◆ Work to be completed ◆
Write out word for word the lines from the one holding "Tick the Don't include chats checkbox" through the end of the data, and only those lines. Pictures stay out.

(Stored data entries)
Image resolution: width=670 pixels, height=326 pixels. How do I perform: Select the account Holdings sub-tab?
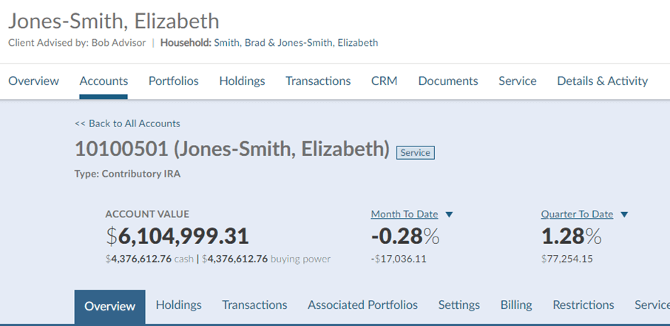178,305
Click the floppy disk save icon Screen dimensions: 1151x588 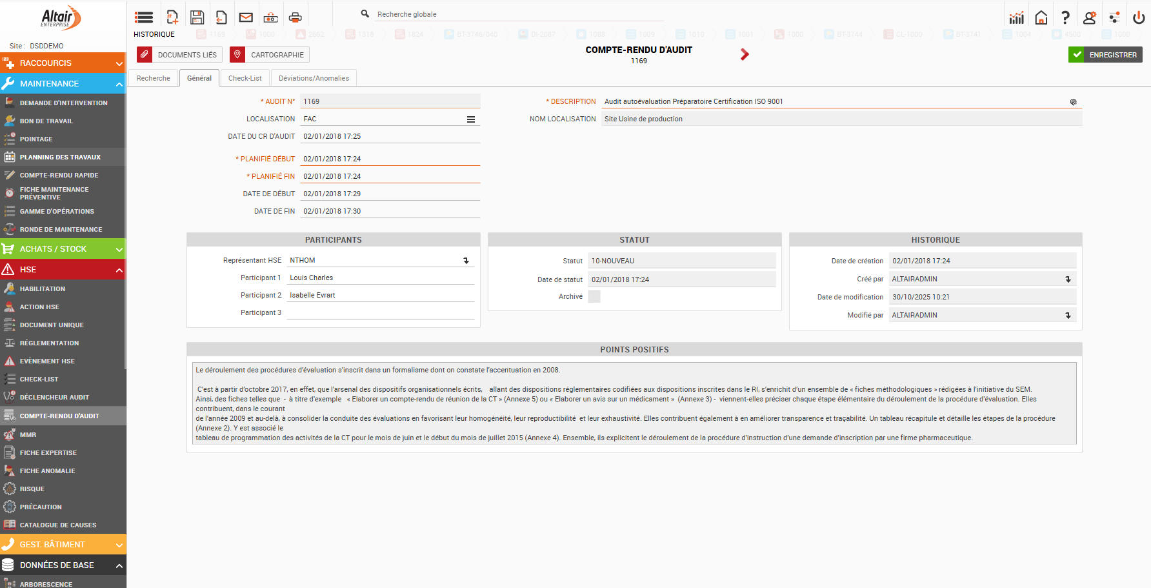(197, 17)
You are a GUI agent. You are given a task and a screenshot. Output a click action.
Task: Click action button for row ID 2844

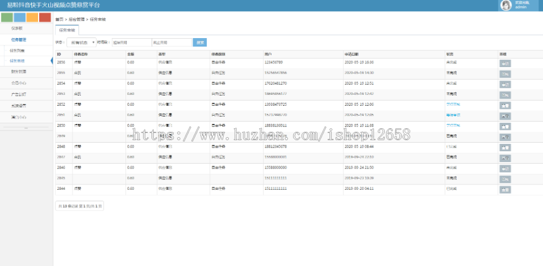505,190
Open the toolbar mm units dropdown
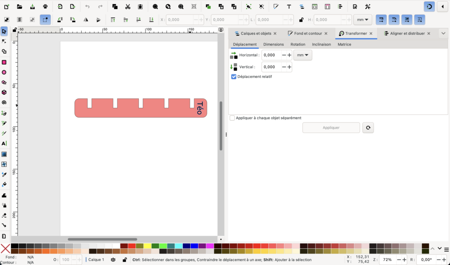Viewport: 450px width, 265px height. point(363,20)
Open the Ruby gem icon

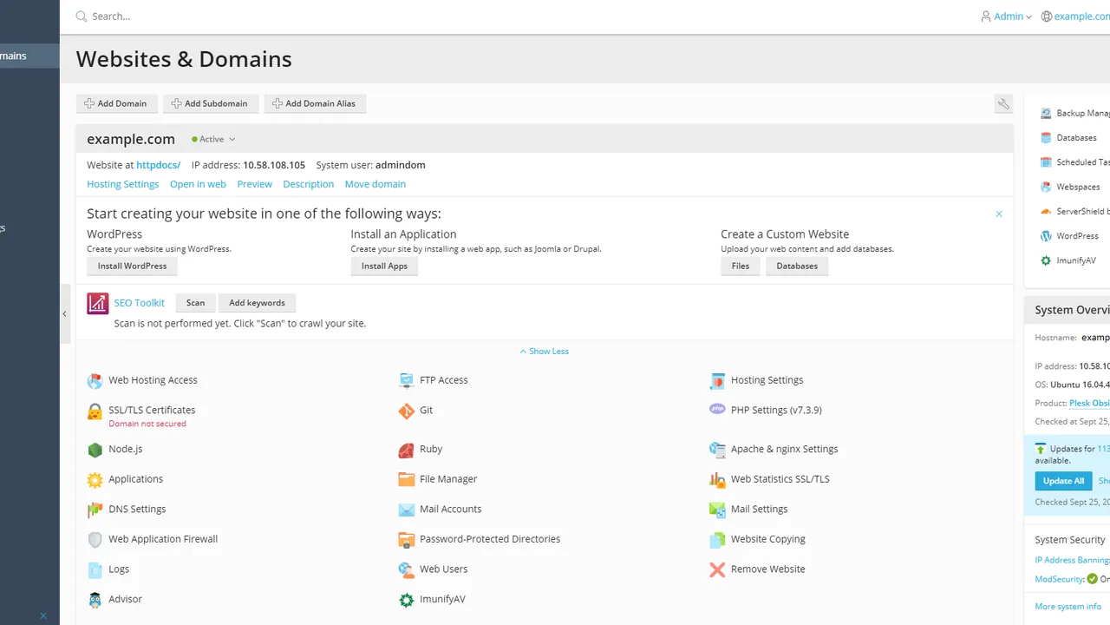(406, 450)
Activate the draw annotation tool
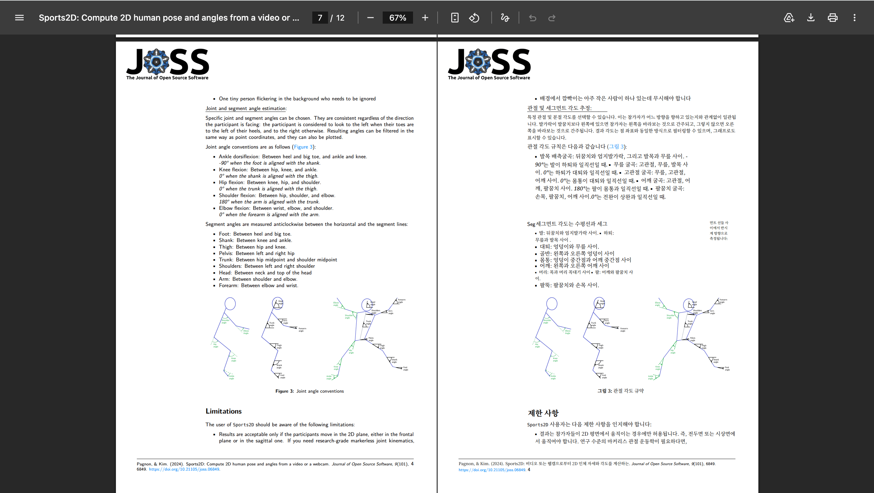This screenshot has width=874, height=493. click(x=505, y=18)
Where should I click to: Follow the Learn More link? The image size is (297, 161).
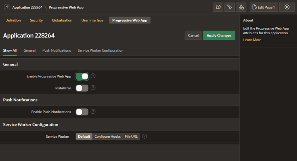point(254,40)
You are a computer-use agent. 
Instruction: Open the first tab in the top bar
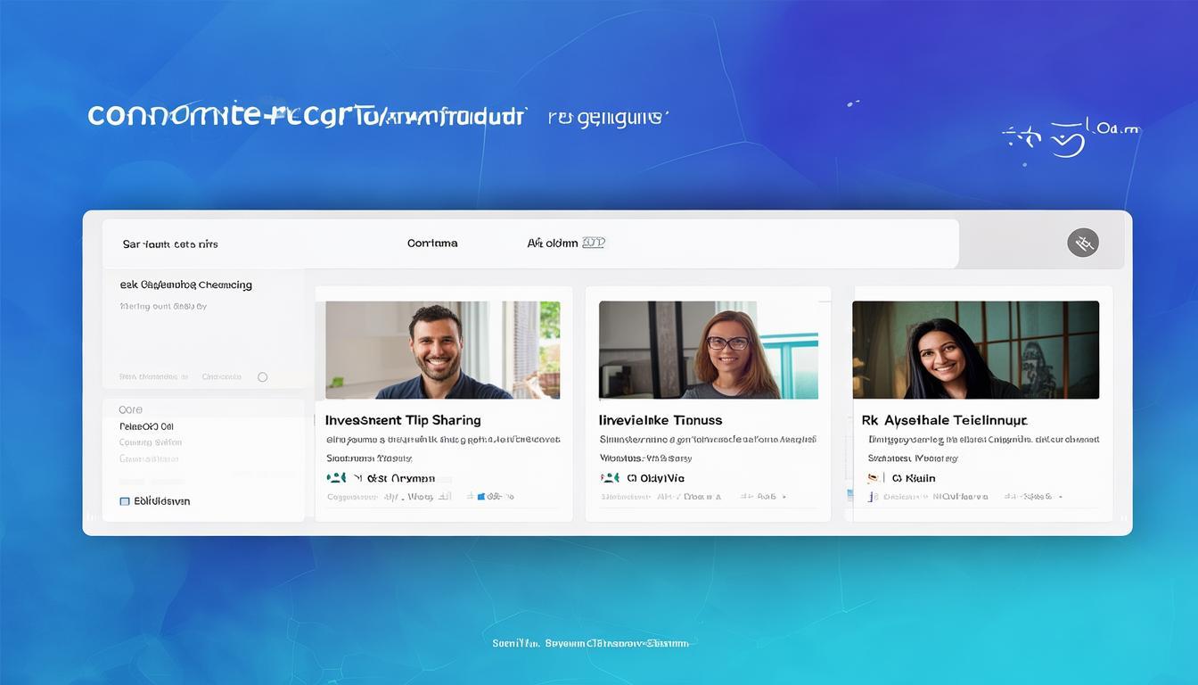pyautogui.click(x=170, y=243)
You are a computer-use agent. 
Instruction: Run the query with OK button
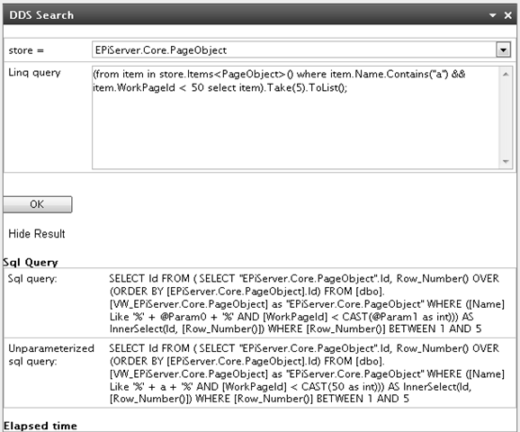coord(38,204)
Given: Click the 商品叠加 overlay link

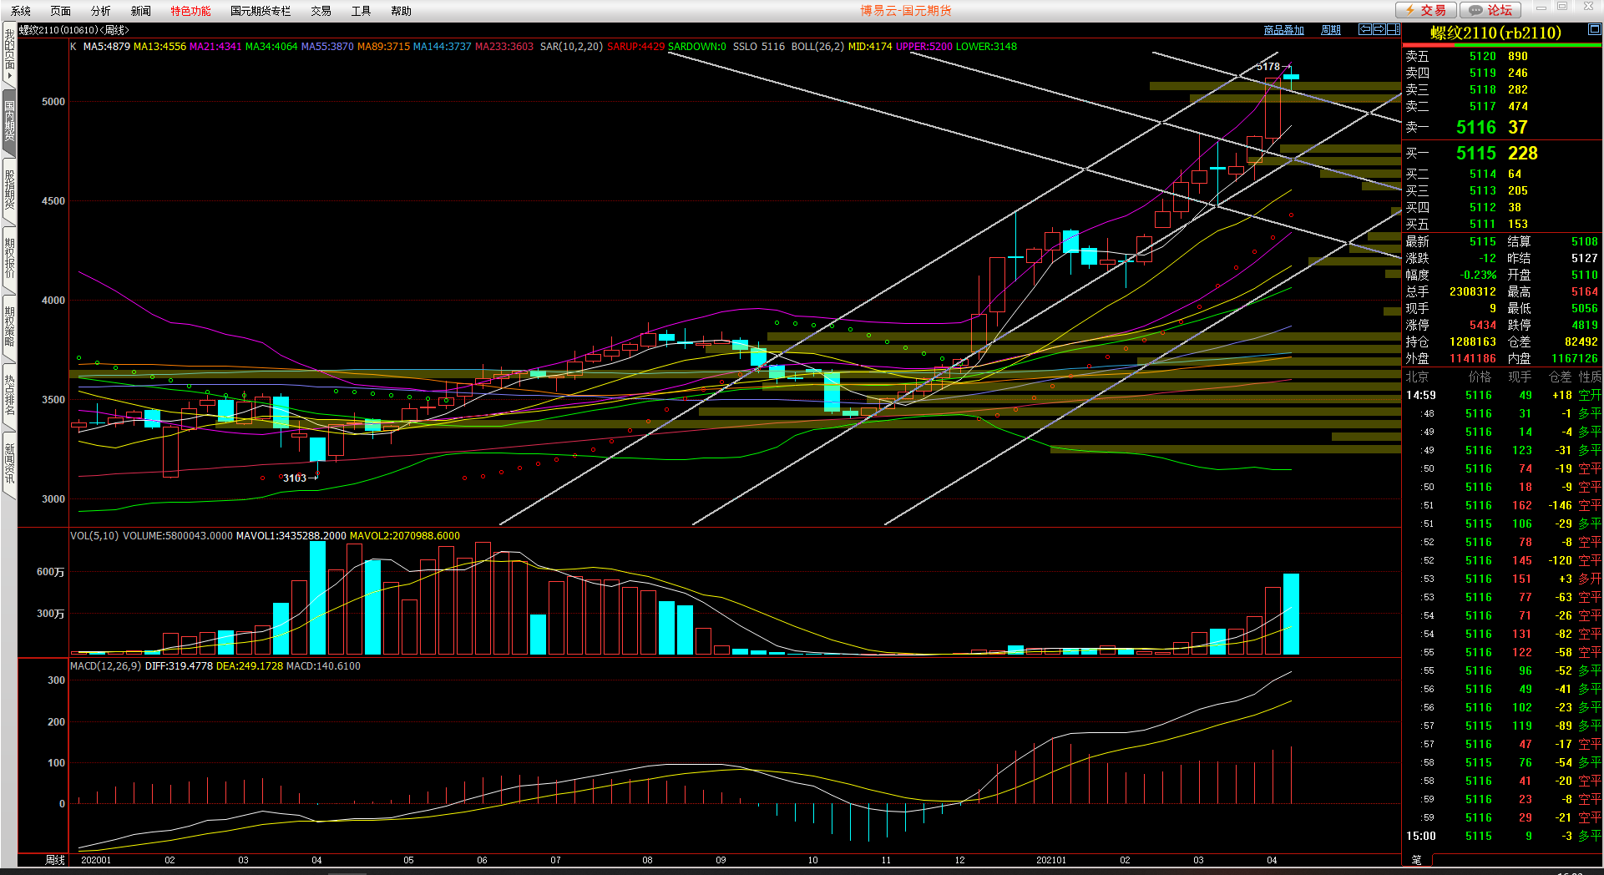Looking at the screenshot, I should [x=1283, y=30].
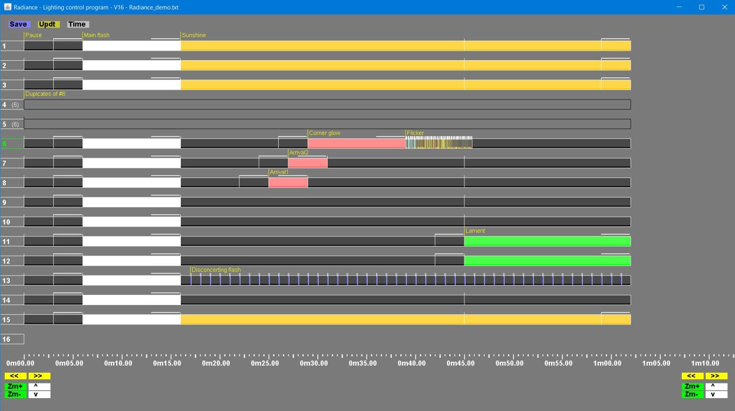This screenshot has width=735, height=411.
Task: Select the empty channel 16 box
Action: click(x=12, y=339)
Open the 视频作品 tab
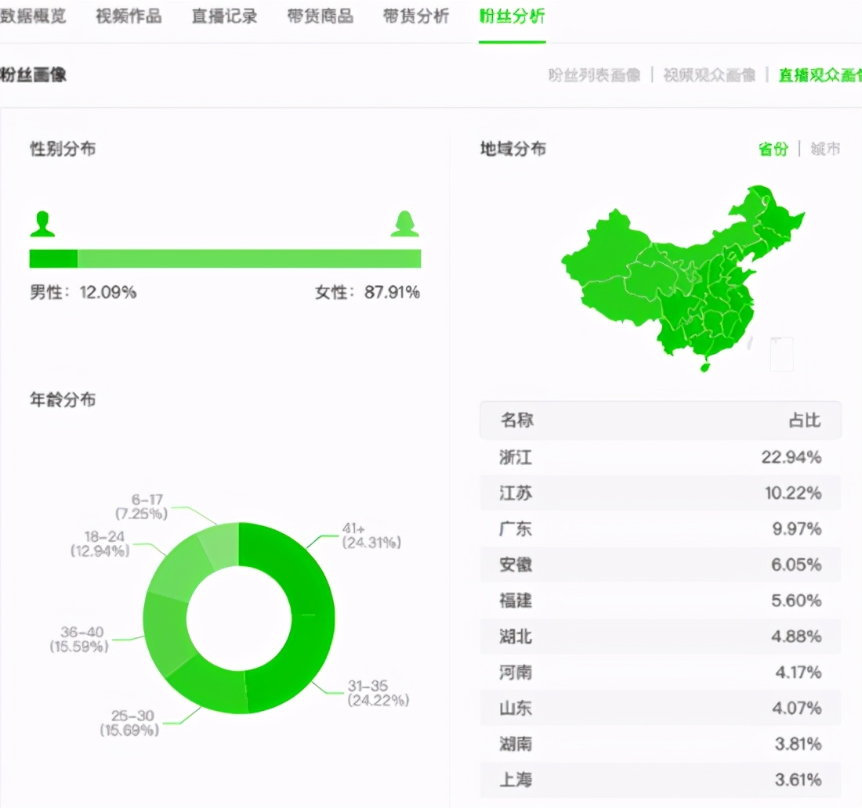The width and height of the screenshot is (862, 808). [128, 16]
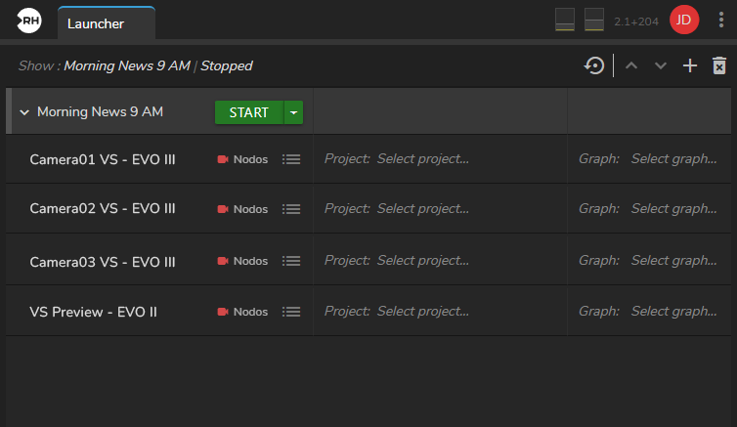The image size is (737, 427).
Task: Open list menu for VS Preview - EVO II
Action: coord(290,312)
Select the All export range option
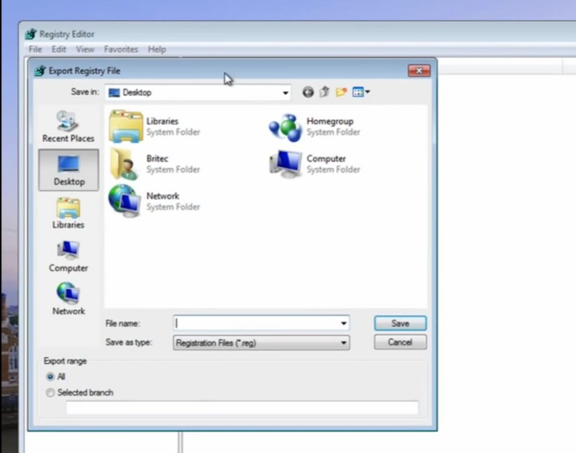Viewport: 576px width, 453px height. (51, 376)
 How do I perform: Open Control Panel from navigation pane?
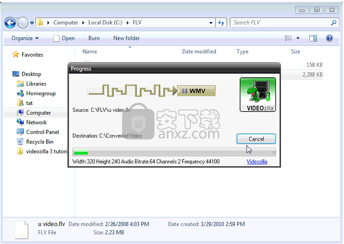point(42,132)
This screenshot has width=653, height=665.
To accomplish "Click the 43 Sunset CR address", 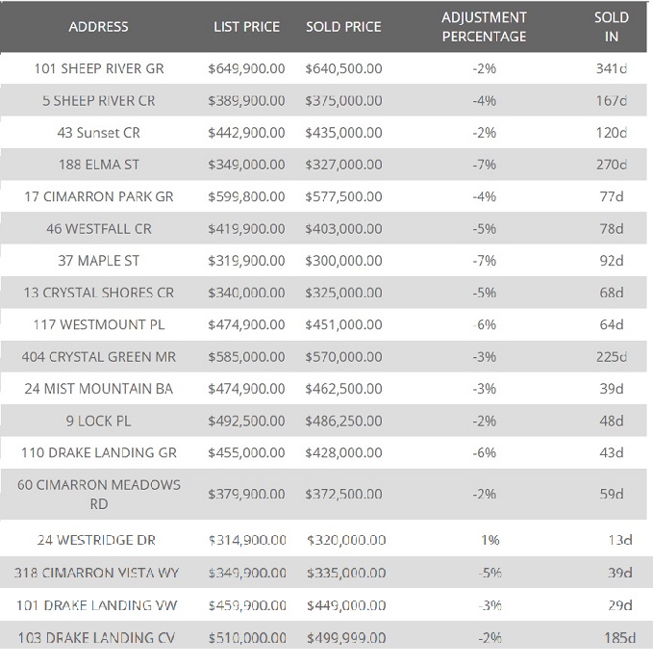I will [99, 133].
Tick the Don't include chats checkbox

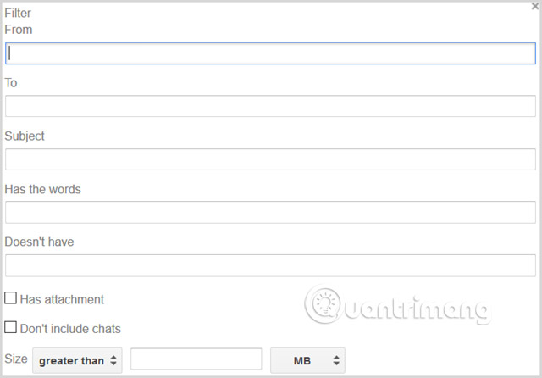(x=11, y=327)
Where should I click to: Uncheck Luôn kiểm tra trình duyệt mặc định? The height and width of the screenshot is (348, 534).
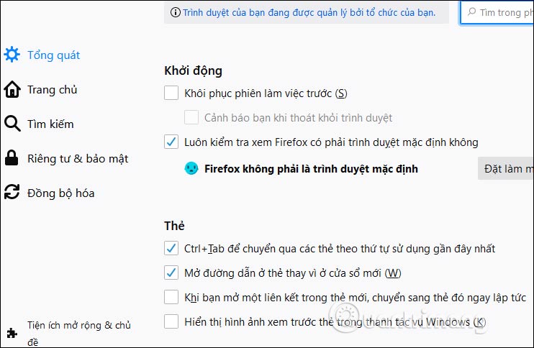(x=171, y=142)
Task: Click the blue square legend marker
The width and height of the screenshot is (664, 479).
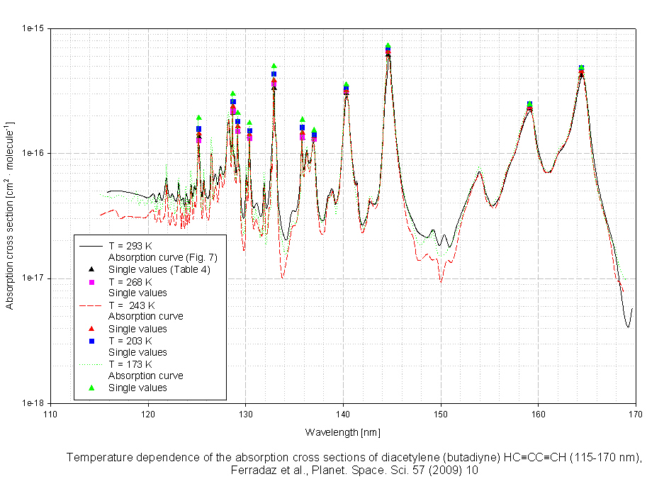Action: [91, 341]
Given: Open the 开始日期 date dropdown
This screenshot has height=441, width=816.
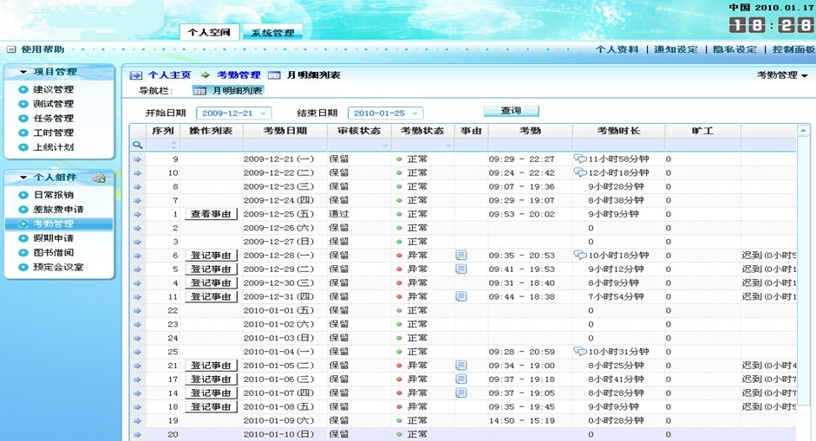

◆ Answer for the task ◆
Tick the Don't include chats checkbox

(x=11, y=327)
Where should I click to: Uncheck Luôn kiểm tra trình duyệt mặc định? The height and width of the screenshot is (348, 534).
(x=171, y=142)
Task: Click the blue square legend marker
The width and height of the screenshot is (664, 479).
Action: [91, 341]
Given: Open the 开始日期 date dropdown
This screenshot has height=441, width=816.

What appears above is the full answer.